🤖 AI Summary
This work addresses the lack of a unified criterion for selecting synthetic data generators in pretraining time series foundation models, where the optimal generator varies across model architectures, leading to unstable performance. Rather than treating this as a single-generator selection problem, the study reframes it as a corpus composition challenge and proposes constructing pretraining corpora by equally mixing multiple synthetic generators, further refined through integration with real data. Experiments training Chronos-T5-Mini and Moirai-Small from scratch demonstrate that this mixed-generation strategy matches or surpasses the best individual generator on both architectures; when combined with real data, it achieves overall superior pretraining performance. These results validate that effective corpus composition strategies must be tailored to specific model families.
📝 Abstract
Choosing the wrong synthetic generator for time-series foundation model pretraining is costly: under identical training budgets, the best and worst generators produce up to a $2\times$ gap in forecasting error, yet the field has no principled way to make this choice. The problem is compounded by the fact that generator rankings are not stable across architectures: across 11 generator families evaluated on Chronos-T5-Mini and Moirai-Small trained from scratch, we find that which generators are useful depends on the model architecture.
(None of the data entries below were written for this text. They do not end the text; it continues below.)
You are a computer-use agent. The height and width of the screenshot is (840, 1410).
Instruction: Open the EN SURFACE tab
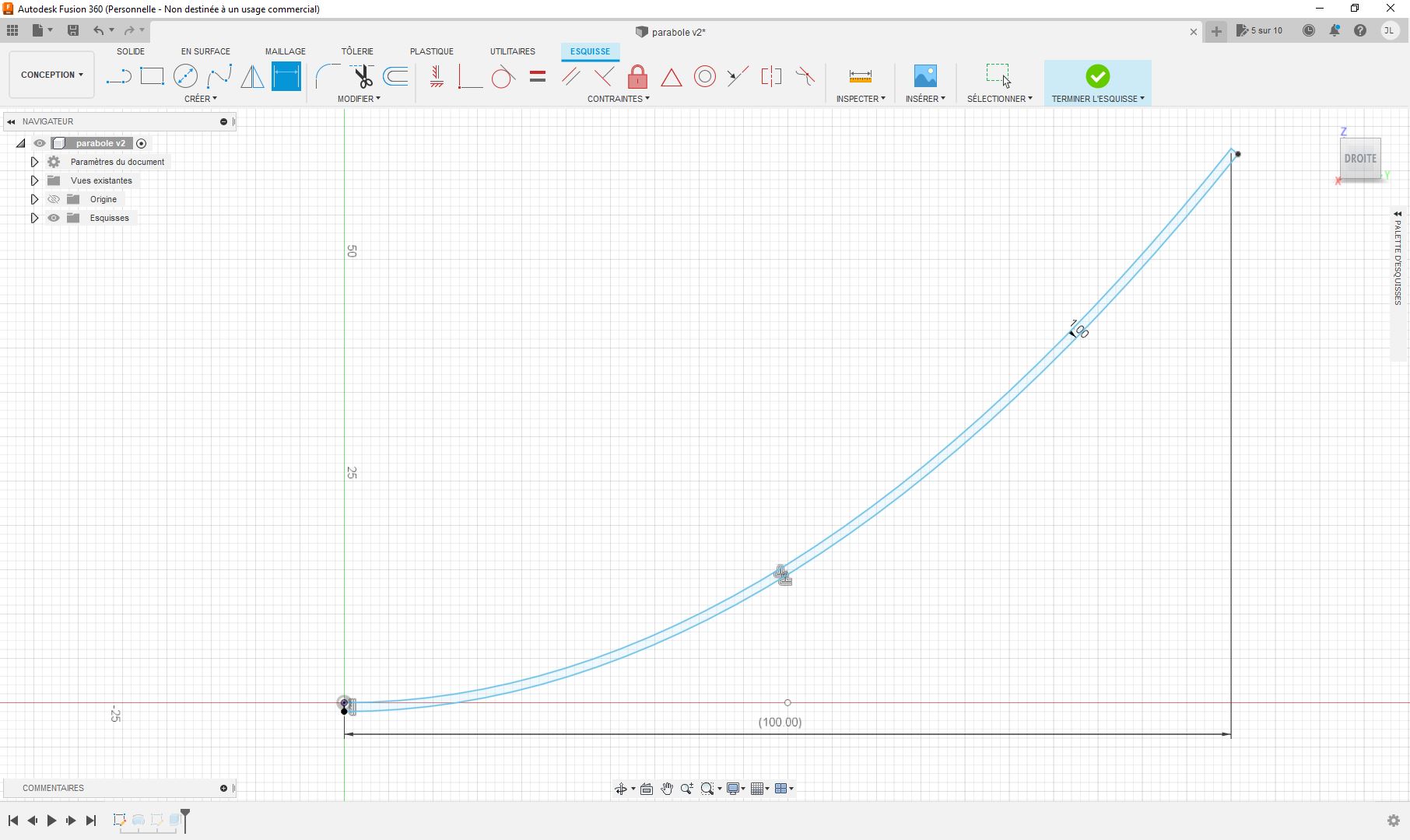tap(205, 51)
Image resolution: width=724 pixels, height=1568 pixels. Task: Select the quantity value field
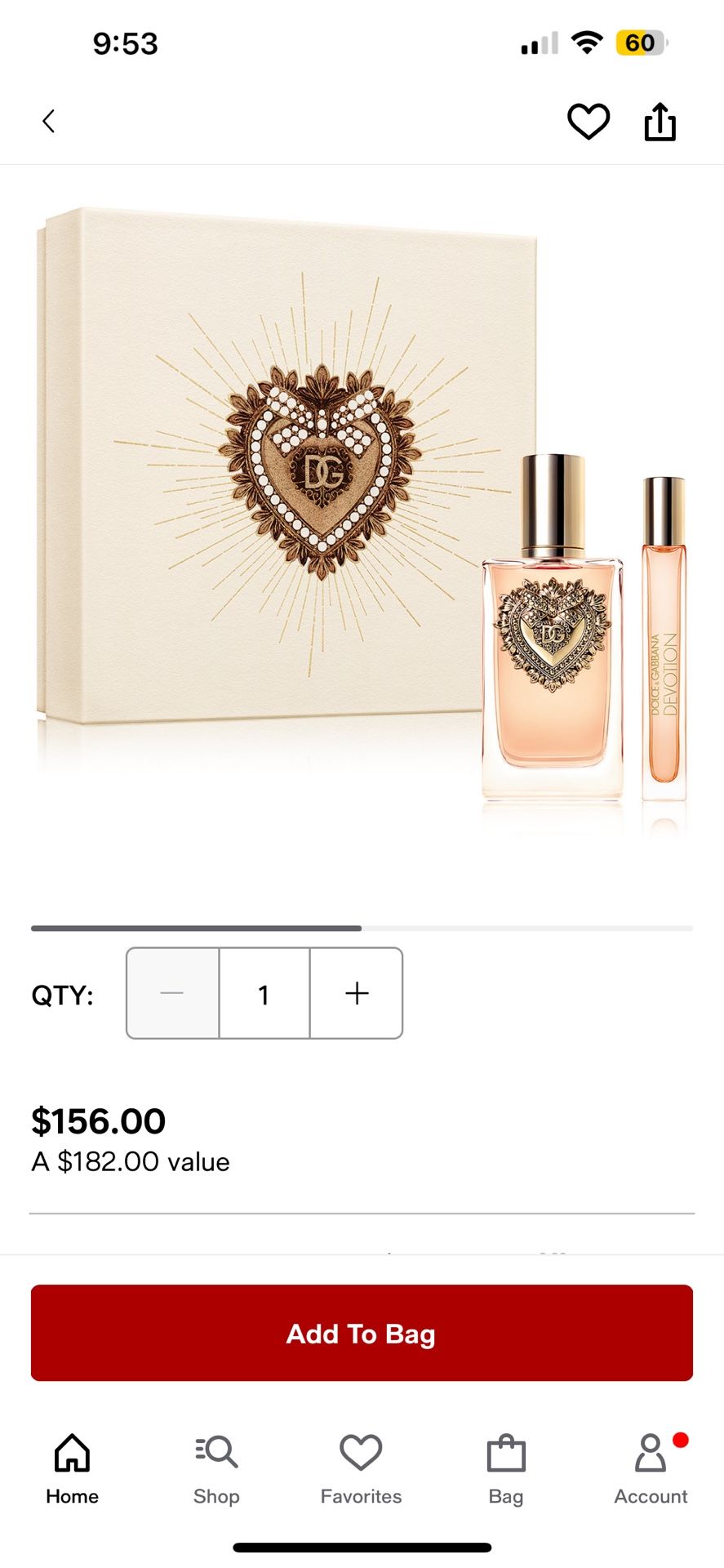coord(264,993)
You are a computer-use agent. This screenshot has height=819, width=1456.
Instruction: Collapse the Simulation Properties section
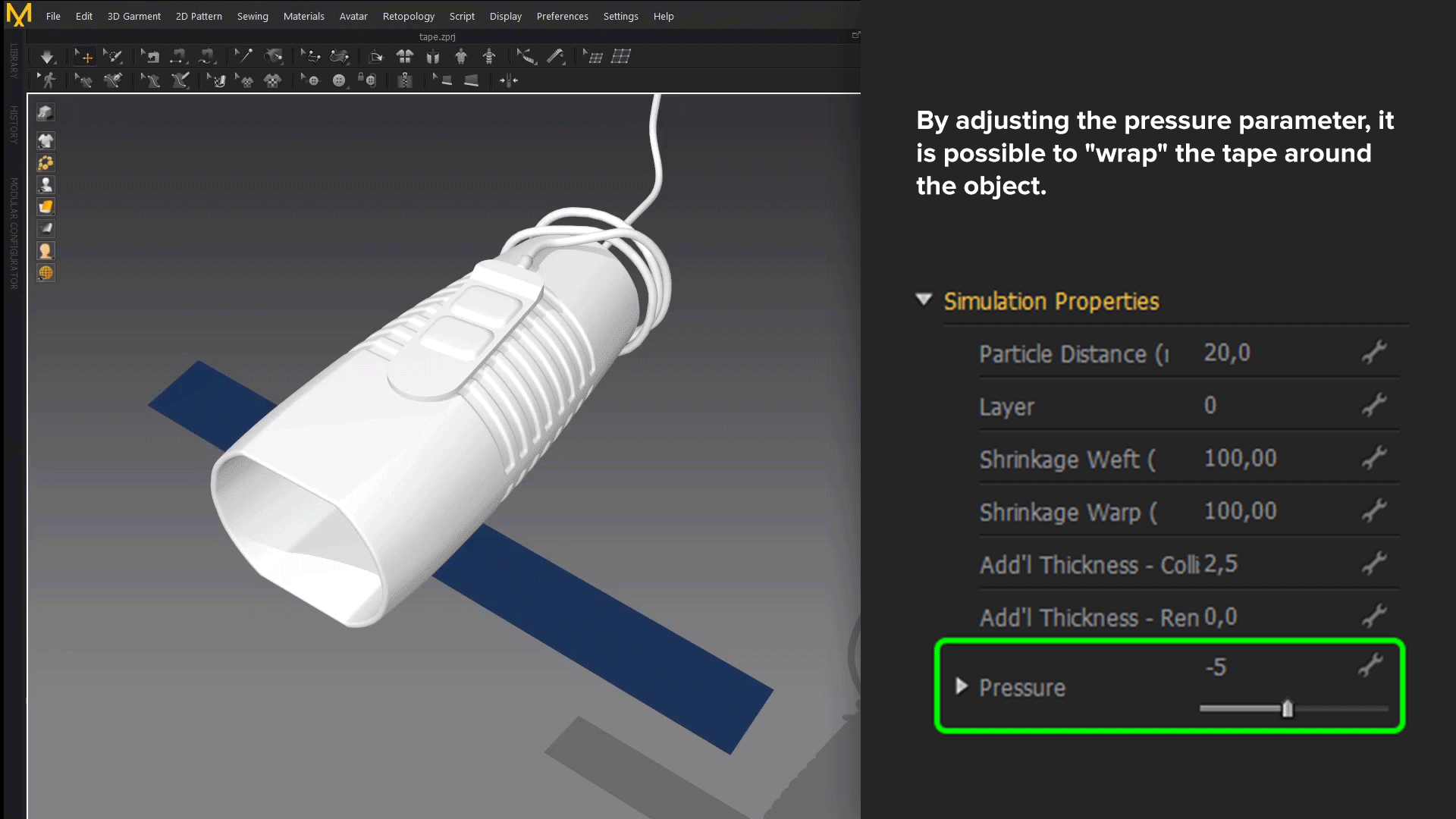click(924, 300)
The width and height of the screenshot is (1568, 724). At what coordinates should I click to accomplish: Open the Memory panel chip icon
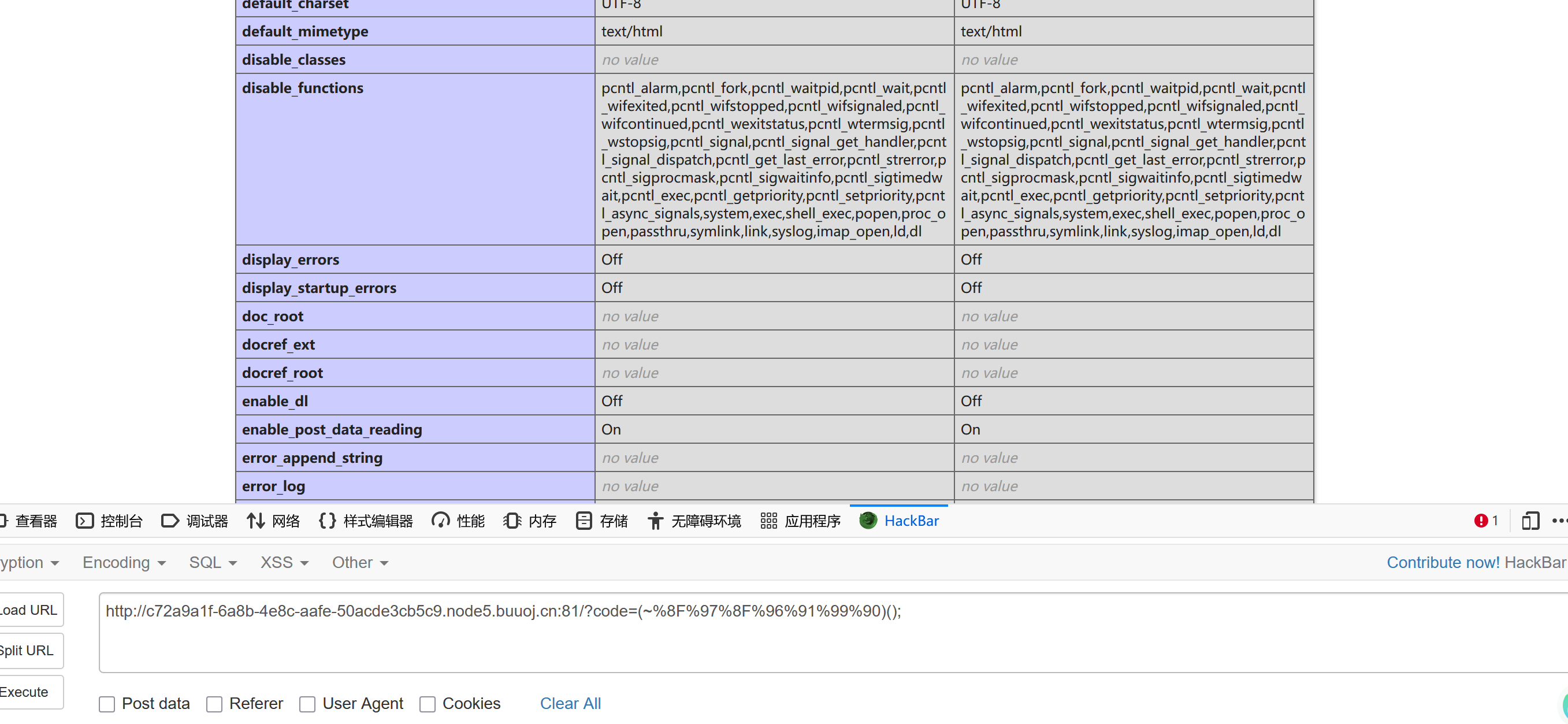click(512, 521)
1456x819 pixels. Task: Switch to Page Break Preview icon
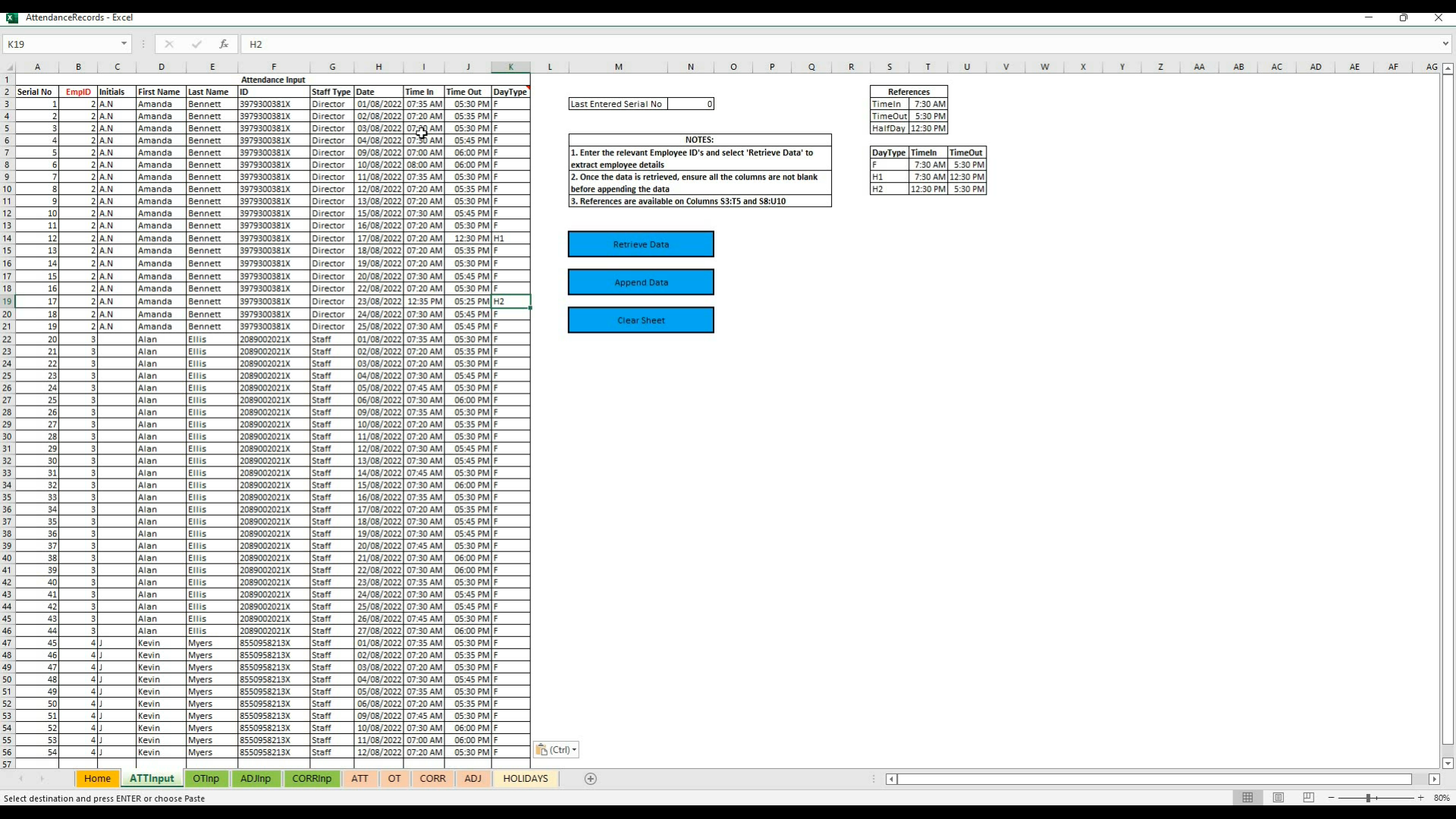1309,798
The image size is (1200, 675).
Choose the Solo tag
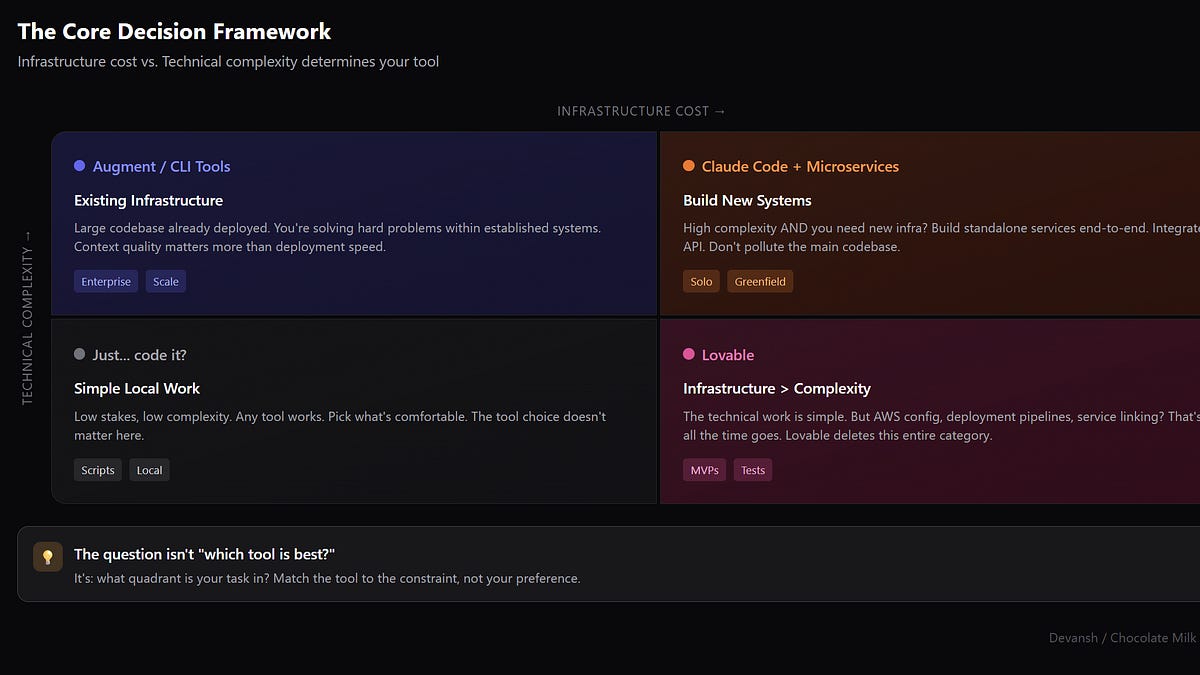click(701, 282)
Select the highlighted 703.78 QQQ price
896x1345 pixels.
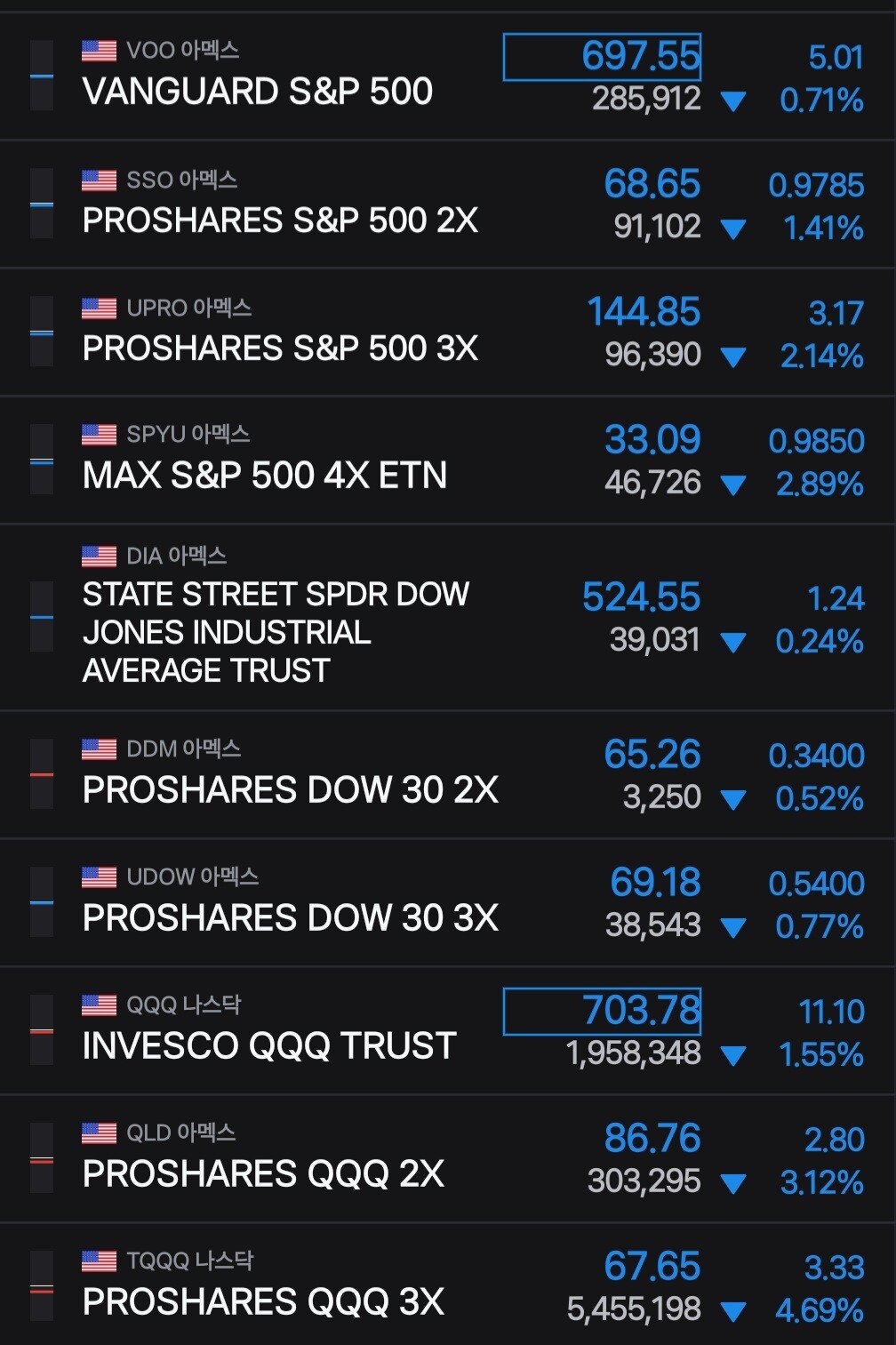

Rather than solving the generator selection problem, we sidestep it: a simple equal-weight mixture of all generators matches or beats the best individual generator for both architectures, and composing this mixture with real data yields the strongest pretraining corpora overall. Synthetic pretraining is therefore a corpus composition problem, not a generator selection problem, and composition choices should be validated per model family rather than assumed to transfer.